Saat dihubungi tintamerah.co melalui sambungan seluler pada Minggu malam (22/3/2026), pria yang dikenal vokal ini menjawab dengan nada bicara yang jauh lebih tenang dan teduh. Menanggapi pertanyaan mengenai “kehilangannya” dari radar publik, Aka Kholik memberikan jawaban yang reflektif.
Fokus Mendekatkan Diri kepada Sang Pencipta
Bagi Aka, ada masa di mana seseorang harus berhenti sejenak untuk melihat ke dalam diri. Ia mengaku saat ini lebih memilih untuk fokus pada aspek spiritual dan menghabiskan lebih banyak waktu untuk beribadah.
“Alhamdulillah, kondisi sehat. Saat ini saya sedang di Palembang. Jujur saja, saya merasa sudah waktunya lebih fokus pada pendekatan diri kepada Allah SWT. Faktor usia juga menjadi pengingat bagi saya untuk lebih mengutamakan ibadah,” ungkap Aka Kholik dengan rendah hati.
Keputusan ini diambil bukan karena lunturnya kepedulian terhadap daerah, melainkan bentuk kedewasaan dalam melihat alur kehidupan. Ia merasa ketenangan batin jauh lebih utama untuk dikejar di masa sekarang.
Mendorong Regenerasi dan Semangat “PALI Bersatu”
Meskipun memilih jalur “sunyi” di belakang layar, Aka Kholik tetap menaruh harapan besar pada kemajuan Kabupaten PALI. Terkait dinamika politik dan sosial yang terus berkembang—termasuk momen bersejarah jabat tangan para tokoh besar daerah seperti Firdaus Hasbullah, Asgianto, dan Heri Amalindo—ia melihatnya sebagai sinyal positif.
Ia menekankan pentingnya regenerasi dalam kepemimpinan dan pergerakan di PALI. Menurutnya, tongkat estafet perjuangan harus mulai diserahkan kepada mereka yang lebih muda. Aka meyakini banyak generasi muda PALI yang saat ini jauh lebih kompeten, cerdas, dan memiliki energi baru untuk membangun daerah.
“Kita dukung yang muda-muda. Semoga PALI semakin maju dan rakyatnya sejahtera,” tambahnya.
Kilas Balik: Mengenang Pengorbanan Nama Baik Demi Keamanan
Langkah Aka Kholik untuk menepi saat ini sejalan dengan prinsip yang pernah ia tunjukkan pada 4 September 2025 lalu.
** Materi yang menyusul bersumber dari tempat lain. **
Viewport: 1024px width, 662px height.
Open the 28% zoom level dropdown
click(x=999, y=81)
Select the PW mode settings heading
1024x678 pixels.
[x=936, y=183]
Kala itu, rencana aksi unjuk rasa besar-besaran yang digagas Fakar Lematang di PALI secara mengejutkan dibatalkan.
Meski pembatalan tersebut memicu sorotan tajam dan pertanyaan dari berbagai pihak, Aka Kholik tetap teguh pada keputusannya. Baginya saat itu, menjaga stabilitas keamanan dan kondusivitas Kabupaten PALI jauh lebih penting daripada memaksakan kehendak atau sekadar menjaga gengsi organisasi.
“Jelas kami menyerahkan penilaian (publik) terhadap kami, namun di balik itu semua pasti ada pertimbangan besar demi kebaikan kita semua,” kenangnya mengutip pernyataan di masa itu.
Kini, dengan semangat yang sama dalam menjaga keharmonisan daerah, Aka Kholik memilih jalur doa dan mendukung persatuan para tokoh PALI. Perjalanannya dari seorang aktivis yang berani berkorban nama baik demi keamanan, hingga kini menjadi pribadi yang religius, menjadi catatan tersendiri bagi dinamika sosial di Bumi Serepat Serasan.